*** Source extract

Anyone willing to help me on this question ?

I have been stuck on CAKECUT asked on cook71 . Half of the tutorial is clear but I cant understand the last part of the tutorial where bits[] is formed and xor operations are performed on the bits[]. Every help will be appreciated.

Problem link : https://www.codechef.com/problems/CAKECUT
Editorial link : https://discuss.codechef.com/questions/82646/cakecut-editorial

Thanks!

bitset is actually a vector of bits which lets you perform operations bitwise operations on the complete array. read more about it over here . so back to the solution , lets store prefix sum for every rectangle starting from 1,1 to i,j in sum[i][j] .

******
*** Records shown

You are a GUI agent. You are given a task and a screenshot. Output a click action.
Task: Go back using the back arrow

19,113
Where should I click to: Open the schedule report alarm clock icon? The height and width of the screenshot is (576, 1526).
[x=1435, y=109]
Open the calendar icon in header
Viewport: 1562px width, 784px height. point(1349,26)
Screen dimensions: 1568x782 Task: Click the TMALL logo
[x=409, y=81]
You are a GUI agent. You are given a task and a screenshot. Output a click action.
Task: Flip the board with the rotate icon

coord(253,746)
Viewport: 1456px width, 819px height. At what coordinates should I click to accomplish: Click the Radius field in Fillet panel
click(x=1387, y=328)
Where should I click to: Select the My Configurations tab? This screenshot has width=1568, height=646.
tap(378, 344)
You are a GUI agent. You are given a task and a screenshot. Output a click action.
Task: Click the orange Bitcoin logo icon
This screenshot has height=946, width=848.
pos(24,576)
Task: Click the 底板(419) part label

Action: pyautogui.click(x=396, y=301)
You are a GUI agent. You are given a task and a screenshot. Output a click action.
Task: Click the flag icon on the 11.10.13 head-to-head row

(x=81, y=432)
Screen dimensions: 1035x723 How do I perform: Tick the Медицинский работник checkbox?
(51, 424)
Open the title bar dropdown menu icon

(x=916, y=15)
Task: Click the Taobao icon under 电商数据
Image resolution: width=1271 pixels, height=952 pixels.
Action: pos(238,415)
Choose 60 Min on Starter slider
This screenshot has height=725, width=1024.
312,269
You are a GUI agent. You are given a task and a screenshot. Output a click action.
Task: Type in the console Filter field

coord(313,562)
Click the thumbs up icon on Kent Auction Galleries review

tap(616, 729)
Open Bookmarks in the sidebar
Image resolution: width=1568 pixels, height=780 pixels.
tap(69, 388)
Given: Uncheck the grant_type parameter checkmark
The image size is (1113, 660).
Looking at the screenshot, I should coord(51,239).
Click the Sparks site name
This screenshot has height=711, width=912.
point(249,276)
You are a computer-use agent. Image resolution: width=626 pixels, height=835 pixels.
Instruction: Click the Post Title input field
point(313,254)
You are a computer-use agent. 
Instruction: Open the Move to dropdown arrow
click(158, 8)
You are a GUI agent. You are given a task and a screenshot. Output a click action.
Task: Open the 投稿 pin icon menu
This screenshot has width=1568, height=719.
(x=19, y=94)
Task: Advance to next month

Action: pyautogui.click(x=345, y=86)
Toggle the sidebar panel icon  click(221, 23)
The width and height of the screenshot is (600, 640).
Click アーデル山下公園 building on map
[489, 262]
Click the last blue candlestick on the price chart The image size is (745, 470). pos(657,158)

******

__Short task 1__.
In the CAKECUT forum thread, quote each sentence of the paragraph that begins "I have been stuck on CAKECUT", one per line.
__Short task 2__.
Translate into Spanish this sentence from the CAKECUT forum thread: "Half of the tutorial is clear but I cant understand the last part of the tutorial where bits[] is formed and xor operations are performed on the bits[]."

__Answer 1__.
I have been stuck on CAKECUT asked on cook71 .
Half of the tutorial is clear but I cant understand the last part of the tutorial where bits[] is formed and xor operations are performed on the bits[].
Every help will be appreciated.

__Answer 2__.
La mitad del tutorial está clara, pero no logro entender la última parte del tutorial, donde se forma bits[] y se realizan operaciones xor sobre bits[].